**EXERCISE BRIEF**
The answer should hold only the lines from the one containing "Viewport: 346px width, 252px height." through the one containing "Image resolution: width=270" in the entries below, copied exactly, without pictures.

**DATA IN THIS EXERCISE**
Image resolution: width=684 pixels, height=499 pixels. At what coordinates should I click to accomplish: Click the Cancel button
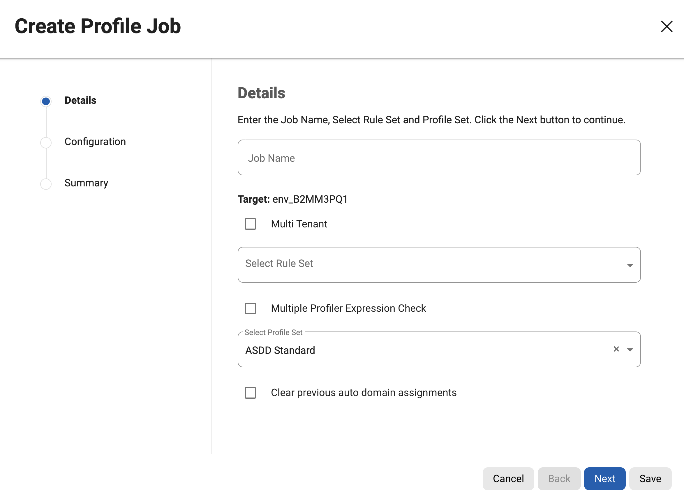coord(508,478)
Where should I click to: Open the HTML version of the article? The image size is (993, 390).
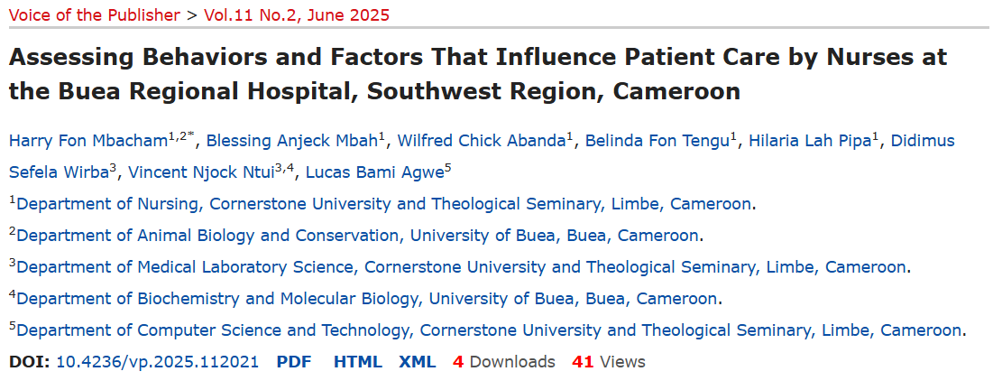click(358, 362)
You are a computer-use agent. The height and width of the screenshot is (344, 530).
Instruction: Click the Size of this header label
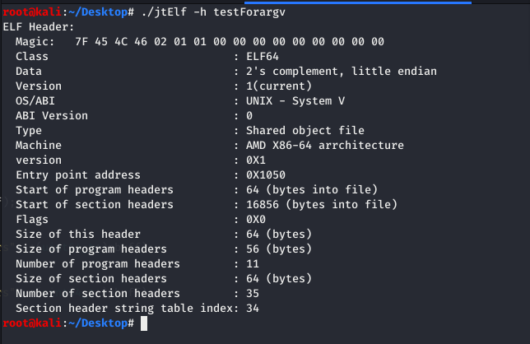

...

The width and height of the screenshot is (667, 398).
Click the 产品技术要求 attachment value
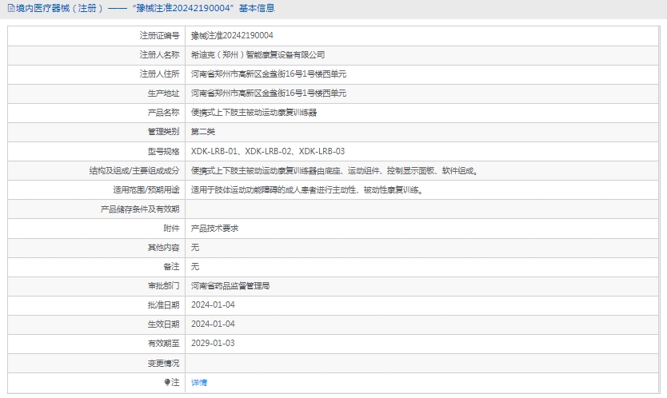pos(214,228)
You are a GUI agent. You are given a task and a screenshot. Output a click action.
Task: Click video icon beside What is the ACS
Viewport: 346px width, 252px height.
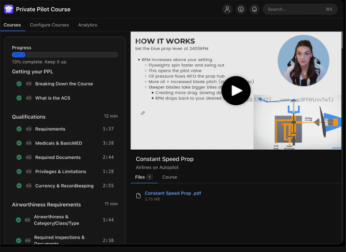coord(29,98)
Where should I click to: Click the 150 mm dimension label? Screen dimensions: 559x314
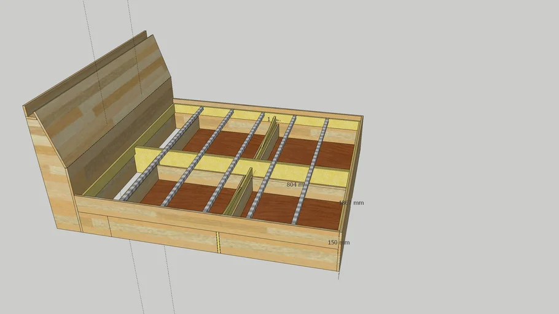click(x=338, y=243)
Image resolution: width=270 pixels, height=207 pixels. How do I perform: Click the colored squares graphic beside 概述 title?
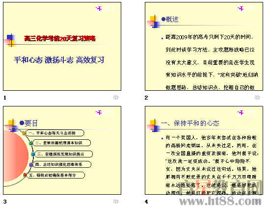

**YOUR SOLUTION**
Viewport: 346px width, 252px height.
coord(29,98)
Where should I click to: Click the 150 mm dimension label? Screen dimensions: 559x314
click(x=338, y=243)
Image resolution: width=270 pixels, height=207 pixels. How do I perform: Click the colored squares graphic beside 概述 title?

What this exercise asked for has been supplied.